Open the admin UI at http://localhost:3000 and click Detect in the sidebar. You'll see the new events at the top. Click into one to see:

  • The full Prompt (system + user) sent to the model.
  • The Raw response before JSON parsing.
  • The parsed Finding (severity, summary, category, confidence, suggestions).

Or fetch it with curl:

curl -s -H "X-Gateway-Secret: $GATEWAY_SECRET" \
  http://localhost:3000/api/agent/detect | jq '.events[0]'

And the resulting incident lands in the Incidents page (and in Slack / Telegram / wherever you have channels enabled), with the AI's summary, severity, and suggested next steps rendered by each channel's template.

5. Try the other scenarios

Each scenario stresses a different part of the AI's reasoning:

./scripts/run_noisy_logs.sh --scenario tls-expired
./scripts/run_noisy_logs.sh --scenario disk-full
./scripts/run_noisy_logs.sh --scenario oom-cascade

Watch the category and severity fields in the parsed finding move accordingly.


Cost & safety knobs

  • max_calls_per_hour — hard cap. With the cache TTL set to 30m and a sane catalog, even a noisy hour rarely calls the model more than ~5–10 times.
  • cache_ttl — same pattern_id re-fires within this window reuses the prior finding for free. Bump it during incident storms; lower it if you want fresher analysis on long-running issues.
  • new_service_grace — silences a brand-new service for the configured duration. The window starts the first time the agent sees the service, and is persisted in patterns.json so it survives restarts.
  • Rotate the key if it ever appears in a log line you fed the agent — the redactor scrubs common secret shapes (sk-…, xoxb-…, AWS keys, JWTs, basic-auth URLs) but treat it as defense-in-depth, not a guarantee.

Common questions

Q: Can I disable the AI but keep detect mode? Yes. Set agent.ai.enable: false. The worker classifies patterns and writes emit_dry outcomes to detect.json so you can see what would have been analyzed, with no API spend.

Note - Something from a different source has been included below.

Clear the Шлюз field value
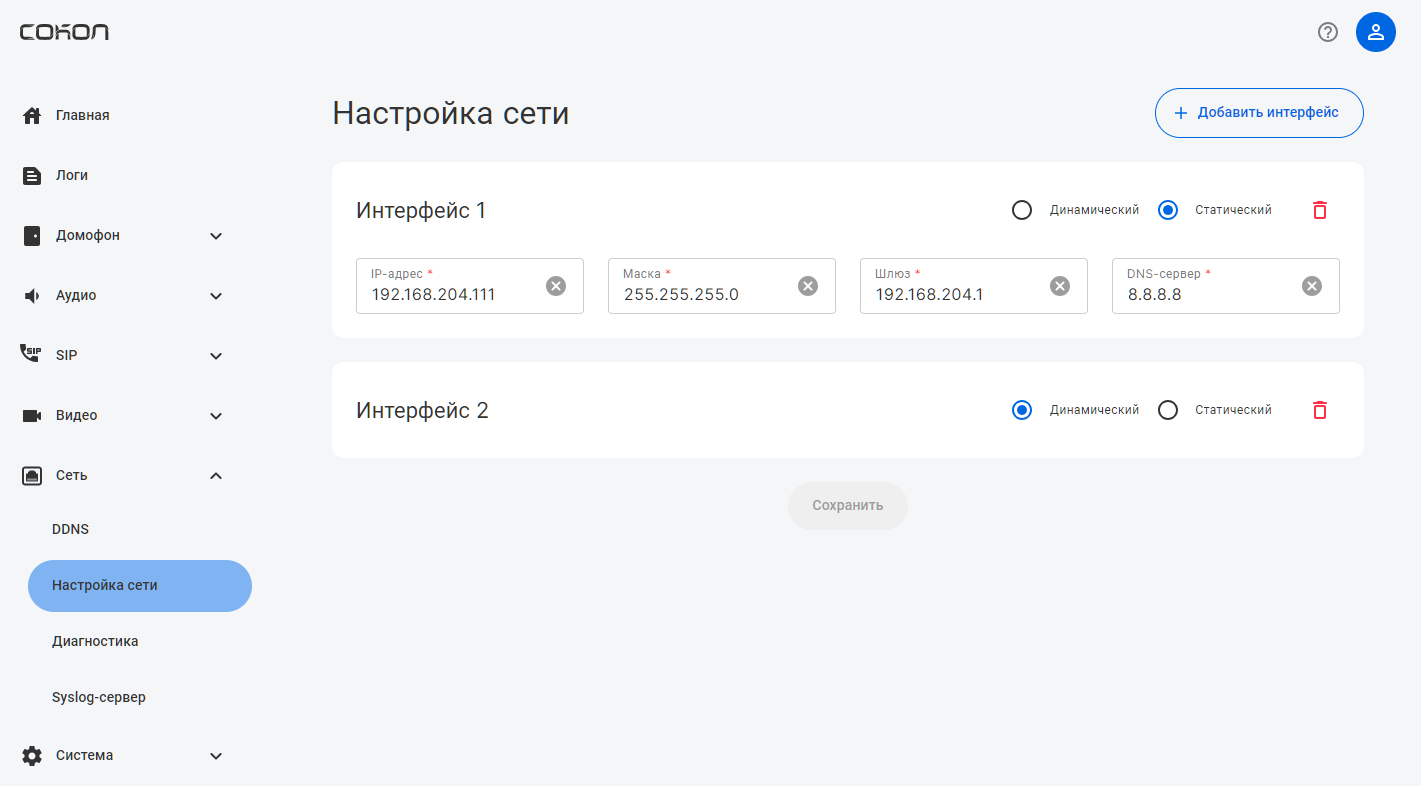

Q: How do I stop a noisy pattern from being analyzed? Mark it as known once and the worker drops it before reaching the AI step:

curl -X POST -H "X-Gateway-Secret: $GATEWAY_SECRET" \
  -H "Content-Type: application/json" \
  -d '{"verdict":"known"}' \
  http://localhost:3000/api/agent/patterns/<pattern_id>

A spike on a known pattern still triggers (that's the whole point of spike detection); use cache_ttl to throttle repeats.

Q: My channel template renders Unknown Alert (Unknown) for AI incidents. Update to the channel templates shipped with the latest release — they auto-detect the AI payload via the PatternID field and render a dedicated "Versus Agent" block.